Instruction
Reproduce verbatim the lines of the listing below, from the line containing "Locate an element on the screen. The" up to and including the final line of the listing.

== Given records ==

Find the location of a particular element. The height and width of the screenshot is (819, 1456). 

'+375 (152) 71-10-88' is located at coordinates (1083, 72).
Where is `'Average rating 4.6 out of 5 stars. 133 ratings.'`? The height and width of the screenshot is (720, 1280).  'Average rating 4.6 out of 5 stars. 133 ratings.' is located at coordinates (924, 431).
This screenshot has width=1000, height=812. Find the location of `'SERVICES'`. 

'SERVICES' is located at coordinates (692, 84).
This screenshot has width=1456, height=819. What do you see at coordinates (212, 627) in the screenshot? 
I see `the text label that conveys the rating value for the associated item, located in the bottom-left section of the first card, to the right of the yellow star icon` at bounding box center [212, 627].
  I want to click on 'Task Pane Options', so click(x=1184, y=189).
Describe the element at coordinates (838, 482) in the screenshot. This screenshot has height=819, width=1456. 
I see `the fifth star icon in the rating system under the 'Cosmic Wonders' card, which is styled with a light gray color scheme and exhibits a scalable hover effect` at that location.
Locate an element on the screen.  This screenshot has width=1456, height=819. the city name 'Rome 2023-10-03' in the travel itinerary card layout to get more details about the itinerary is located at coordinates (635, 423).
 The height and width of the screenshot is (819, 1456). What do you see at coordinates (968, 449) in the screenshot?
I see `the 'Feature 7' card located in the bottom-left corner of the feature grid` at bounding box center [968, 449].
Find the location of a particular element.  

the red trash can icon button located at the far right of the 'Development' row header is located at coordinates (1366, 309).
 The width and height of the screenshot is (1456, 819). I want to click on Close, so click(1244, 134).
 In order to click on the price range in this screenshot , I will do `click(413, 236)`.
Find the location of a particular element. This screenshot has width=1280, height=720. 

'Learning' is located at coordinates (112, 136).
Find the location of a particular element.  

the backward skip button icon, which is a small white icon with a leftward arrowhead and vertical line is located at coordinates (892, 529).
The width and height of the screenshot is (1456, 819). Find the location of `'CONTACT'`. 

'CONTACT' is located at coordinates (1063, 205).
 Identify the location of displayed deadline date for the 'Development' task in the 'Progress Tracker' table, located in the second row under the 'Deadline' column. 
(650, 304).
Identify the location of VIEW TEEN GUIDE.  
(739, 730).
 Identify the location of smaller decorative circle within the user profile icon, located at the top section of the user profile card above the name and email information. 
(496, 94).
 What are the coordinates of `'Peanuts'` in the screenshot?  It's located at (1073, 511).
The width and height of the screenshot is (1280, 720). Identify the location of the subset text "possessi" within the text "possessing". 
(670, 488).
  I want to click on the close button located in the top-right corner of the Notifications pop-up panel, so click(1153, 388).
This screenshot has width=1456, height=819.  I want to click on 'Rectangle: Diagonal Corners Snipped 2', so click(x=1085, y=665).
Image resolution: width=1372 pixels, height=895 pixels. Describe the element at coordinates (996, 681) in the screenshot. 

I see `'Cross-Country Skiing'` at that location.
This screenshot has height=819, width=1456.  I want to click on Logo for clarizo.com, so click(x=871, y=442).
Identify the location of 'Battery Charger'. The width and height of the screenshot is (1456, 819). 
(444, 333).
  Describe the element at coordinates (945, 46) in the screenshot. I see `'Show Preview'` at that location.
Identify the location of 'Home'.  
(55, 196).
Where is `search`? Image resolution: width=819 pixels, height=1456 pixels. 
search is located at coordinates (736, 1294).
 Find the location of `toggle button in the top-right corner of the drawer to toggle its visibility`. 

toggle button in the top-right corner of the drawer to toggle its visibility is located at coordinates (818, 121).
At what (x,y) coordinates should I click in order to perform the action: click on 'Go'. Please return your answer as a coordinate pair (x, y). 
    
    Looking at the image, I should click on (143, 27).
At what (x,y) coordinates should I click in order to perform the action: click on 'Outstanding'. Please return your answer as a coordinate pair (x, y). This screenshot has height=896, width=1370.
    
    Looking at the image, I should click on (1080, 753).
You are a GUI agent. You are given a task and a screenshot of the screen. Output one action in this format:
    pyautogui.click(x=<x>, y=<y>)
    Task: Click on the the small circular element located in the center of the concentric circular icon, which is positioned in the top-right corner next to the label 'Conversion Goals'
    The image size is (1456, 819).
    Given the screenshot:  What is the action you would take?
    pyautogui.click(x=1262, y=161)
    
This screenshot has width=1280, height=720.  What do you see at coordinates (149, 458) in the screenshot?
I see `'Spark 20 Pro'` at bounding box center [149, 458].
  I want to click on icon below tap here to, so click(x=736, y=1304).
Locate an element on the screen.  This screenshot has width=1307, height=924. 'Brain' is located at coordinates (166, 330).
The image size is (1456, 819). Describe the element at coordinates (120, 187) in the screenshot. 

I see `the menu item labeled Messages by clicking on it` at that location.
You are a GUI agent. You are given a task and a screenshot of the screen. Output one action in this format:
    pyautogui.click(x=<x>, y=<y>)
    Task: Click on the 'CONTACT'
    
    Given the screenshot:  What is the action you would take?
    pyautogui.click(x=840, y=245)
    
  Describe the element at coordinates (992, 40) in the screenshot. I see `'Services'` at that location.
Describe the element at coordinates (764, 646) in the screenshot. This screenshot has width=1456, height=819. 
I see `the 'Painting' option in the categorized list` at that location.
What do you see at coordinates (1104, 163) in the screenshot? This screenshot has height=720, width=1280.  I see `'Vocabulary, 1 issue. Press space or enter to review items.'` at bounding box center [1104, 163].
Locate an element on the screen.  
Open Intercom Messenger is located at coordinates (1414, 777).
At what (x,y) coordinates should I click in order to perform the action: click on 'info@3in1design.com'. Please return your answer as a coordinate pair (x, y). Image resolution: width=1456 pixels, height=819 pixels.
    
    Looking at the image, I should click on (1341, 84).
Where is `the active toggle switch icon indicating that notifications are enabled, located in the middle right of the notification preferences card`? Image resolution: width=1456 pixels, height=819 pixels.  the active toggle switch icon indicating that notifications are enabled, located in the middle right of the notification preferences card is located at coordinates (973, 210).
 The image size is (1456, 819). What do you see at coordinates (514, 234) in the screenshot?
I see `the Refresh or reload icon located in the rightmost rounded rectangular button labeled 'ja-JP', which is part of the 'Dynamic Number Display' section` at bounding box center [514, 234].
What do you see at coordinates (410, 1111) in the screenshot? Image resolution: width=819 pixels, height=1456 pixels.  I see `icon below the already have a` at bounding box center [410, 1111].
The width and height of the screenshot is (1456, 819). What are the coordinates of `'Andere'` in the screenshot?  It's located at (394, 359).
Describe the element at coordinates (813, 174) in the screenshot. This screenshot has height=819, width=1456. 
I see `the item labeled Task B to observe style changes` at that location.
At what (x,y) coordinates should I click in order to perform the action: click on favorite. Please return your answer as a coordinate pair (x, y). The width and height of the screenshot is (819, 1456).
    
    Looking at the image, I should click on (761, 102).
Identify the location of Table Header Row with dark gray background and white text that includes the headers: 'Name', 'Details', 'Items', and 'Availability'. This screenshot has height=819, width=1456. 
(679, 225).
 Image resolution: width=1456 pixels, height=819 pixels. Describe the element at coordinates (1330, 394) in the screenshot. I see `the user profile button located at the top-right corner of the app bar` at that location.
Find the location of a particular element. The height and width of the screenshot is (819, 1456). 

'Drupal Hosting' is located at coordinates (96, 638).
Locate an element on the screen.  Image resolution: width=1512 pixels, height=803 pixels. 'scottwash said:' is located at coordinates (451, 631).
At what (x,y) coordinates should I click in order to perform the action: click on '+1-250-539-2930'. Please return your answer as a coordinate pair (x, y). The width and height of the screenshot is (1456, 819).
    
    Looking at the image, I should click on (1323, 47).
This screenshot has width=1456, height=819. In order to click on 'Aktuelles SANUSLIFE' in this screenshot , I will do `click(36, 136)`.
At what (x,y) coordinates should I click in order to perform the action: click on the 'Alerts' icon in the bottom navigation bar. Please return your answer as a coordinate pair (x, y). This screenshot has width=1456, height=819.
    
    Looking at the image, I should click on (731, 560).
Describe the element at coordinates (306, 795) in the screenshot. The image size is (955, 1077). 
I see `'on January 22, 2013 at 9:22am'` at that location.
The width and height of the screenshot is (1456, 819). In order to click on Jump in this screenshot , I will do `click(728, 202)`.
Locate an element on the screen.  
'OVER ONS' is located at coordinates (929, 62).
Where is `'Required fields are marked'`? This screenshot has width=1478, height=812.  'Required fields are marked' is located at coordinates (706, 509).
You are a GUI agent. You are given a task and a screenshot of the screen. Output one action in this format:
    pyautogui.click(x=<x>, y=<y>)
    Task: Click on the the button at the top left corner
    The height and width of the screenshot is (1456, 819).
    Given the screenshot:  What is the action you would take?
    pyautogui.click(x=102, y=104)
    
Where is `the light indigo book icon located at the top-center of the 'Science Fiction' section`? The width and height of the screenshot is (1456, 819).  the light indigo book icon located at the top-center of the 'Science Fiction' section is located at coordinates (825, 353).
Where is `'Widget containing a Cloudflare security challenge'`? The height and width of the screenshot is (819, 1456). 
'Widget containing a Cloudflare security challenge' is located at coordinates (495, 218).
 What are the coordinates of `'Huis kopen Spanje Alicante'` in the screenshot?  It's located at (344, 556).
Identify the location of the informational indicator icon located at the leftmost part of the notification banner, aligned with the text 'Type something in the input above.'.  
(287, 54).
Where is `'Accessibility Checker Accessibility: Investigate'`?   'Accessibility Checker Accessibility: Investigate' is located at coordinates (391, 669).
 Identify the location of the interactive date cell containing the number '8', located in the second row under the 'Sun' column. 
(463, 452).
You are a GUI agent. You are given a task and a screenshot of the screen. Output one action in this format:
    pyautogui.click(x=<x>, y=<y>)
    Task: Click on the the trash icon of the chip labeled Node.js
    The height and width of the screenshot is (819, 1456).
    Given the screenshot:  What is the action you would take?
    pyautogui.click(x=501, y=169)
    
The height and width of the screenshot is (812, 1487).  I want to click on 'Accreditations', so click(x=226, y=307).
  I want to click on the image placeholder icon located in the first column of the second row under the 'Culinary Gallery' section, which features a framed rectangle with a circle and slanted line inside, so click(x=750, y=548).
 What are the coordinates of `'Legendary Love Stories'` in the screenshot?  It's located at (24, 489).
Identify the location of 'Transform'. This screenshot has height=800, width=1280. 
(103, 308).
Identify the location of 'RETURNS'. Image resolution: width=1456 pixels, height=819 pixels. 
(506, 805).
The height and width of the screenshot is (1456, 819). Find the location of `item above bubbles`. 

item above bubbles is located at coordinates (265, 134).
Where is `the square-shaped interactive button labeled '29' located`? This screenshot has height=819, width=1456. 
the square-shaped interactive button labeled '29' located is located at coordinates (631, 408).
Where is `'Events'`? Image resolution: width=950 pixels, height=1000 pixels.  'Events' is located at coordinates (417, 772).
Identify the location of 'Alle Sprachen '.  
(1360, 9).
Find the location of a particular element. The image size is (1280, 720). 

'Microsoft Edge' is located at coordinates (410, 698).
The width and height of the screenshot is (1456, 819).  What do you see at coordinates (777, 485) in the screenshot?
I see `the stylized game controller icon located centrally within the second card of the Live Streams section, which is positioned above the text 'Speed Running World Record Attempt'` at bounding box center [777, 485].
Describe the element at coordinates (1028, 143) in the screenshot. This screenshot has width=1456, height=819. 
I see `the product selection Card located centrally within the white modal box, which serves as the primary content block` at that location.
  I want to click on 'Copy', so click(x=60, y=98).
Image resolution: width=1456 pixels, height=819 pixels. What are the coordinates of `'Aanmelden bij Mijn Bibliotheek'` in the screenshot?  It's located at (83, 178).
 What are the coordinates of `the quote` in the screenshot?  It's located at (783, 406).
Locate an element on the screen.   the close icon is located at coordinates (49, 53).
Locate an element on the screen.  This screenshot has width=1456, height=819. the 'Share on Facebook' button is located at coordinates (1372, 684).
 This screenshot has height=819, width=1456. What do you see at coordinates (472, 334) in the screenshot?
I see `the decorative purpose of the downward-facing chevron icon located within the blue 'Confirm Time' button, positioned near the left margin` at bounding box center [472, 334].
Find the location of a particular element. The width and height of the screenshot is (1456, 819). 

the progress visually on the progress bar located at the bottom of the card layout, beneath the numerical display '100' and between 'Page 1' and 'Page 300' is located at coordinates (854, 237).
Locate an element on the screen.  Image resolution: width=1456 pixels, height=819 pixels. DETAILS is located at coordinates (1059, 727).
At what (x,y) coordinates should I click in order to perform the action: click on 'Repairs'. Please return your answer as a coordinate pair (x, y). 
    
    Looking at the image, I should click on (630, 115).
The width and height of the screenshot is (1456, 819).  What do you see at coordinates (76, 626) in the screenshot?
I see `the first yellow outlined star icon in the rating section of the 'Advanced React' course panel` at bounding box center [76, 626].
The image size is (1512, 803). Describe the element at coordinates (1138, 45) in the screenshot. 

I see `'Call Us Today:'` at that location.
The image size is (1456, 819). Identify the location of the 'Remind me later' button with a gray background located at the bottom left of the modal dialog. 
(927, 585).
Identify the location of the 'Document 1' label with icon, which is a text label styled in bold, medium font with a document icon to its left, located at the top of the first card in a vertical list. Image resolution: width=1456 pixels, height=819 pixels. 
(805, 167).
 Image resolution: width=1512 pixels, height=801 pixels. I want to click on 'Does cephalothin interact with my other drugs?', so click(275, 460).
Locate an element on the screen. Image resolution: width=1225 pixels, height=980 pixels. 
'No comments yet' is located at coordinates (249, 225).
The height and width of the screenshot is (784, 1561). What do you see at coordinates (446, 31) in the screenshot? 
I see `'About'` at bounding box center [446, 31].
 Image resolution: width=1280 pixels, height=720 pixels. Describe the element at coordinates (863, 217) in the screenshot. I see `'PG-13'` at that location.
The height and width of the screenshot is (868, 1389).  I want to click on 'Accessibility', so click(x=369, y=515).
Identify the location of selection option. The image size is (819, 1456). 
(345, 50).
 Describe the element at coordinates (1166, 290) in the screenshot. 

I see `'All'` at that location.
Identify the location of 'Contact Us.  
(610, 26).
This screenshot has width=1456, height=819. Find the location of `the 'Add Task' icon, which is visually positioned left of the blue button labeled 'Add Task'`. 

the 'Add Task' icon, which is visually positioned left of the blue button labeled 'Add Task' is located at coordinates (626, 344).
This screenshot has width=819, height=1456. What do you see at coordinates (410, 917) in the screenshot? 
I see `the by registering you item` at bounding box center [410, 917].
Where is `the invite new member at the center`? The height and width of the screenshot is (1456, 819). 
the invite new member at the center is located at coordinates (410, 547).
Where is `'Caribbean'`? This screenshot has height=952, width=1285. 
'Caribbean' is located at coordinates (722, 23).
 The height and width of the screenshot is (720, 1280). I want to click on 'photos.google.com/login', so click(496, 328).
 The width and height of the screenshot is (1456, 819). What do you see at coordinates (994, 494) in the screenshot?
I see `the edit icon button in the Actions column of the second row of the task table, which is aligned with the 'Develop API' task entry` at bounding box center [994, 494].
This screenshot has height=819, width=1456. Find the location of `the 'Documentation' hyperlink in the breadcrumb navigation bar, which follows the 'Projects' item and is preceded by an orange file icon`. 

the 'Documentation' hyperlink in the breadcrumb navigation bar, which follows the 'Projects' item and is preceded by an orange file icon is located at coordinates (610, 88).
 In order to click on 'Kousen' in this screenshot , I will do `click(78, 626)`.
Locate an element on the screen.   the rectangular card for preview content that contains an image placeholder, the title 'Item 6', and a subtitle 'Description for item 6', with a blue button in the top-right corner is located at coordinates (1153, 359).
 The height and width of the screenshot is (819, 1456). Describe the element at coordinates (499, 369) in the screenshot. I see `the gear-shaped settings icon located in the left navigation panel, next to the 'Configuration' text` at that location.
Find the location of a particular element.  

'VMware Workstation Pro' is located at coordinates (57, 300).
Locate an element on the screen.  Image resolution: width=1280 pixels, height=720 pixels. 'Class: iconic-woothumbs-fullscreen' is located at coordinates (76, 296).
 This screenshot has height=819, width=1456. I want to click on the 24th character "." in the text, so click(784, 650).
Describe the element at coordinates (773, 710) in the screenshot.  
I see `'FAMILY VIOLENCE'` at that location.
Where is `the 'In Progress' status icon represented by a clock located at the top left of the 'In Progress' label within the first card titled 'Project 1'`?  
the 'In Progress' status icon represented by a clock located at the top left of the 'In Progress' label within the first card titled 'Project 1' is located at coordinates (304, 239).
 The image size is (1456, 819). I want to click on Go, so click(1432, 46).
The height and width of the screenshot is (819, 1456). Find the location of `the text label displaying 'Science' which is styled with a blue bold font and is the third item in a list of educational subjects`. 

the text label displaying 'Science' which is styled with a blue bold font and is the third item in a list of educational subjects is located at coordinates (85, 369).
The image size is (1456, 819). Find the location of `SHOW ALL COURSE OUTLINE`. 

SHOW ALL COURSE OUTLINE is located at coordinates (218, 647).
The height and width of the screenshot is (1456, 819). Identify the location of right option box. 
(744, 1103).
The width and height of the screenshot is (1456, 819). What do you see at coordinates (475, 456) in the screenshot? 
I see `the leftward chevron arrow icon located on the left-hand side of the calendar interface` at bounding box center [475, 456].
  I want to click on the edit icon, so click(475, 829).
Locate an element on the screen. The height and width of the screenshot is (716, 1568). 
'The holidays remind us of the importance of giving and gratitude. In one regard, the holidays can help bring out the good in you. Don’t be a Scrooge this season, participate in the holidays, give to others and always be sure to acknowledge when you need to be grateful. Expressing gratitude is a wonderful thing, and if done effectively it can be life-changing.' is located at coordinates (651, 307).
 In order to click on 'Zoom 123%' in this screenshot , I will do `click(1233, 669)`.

===

Finished exercise
Locate an element on the screen. The height and width of the screenshot is (716, 1568). 
'The holidays remind us of the importance of giving and gratitude. In one regard, the holidays can help bring out the good in you. Don’t be a Scrooge this season, participate in the holidays, give to others and always be sure to acknowledge when you need to be grateful. Expressing gratitude is a wonderful thing, and if done effectively it can be life-changing.' is located at coordinates (651, 307).
 In order to click on 'Zoom 123%' in this screenshot , I will do `click(1233, 669)`.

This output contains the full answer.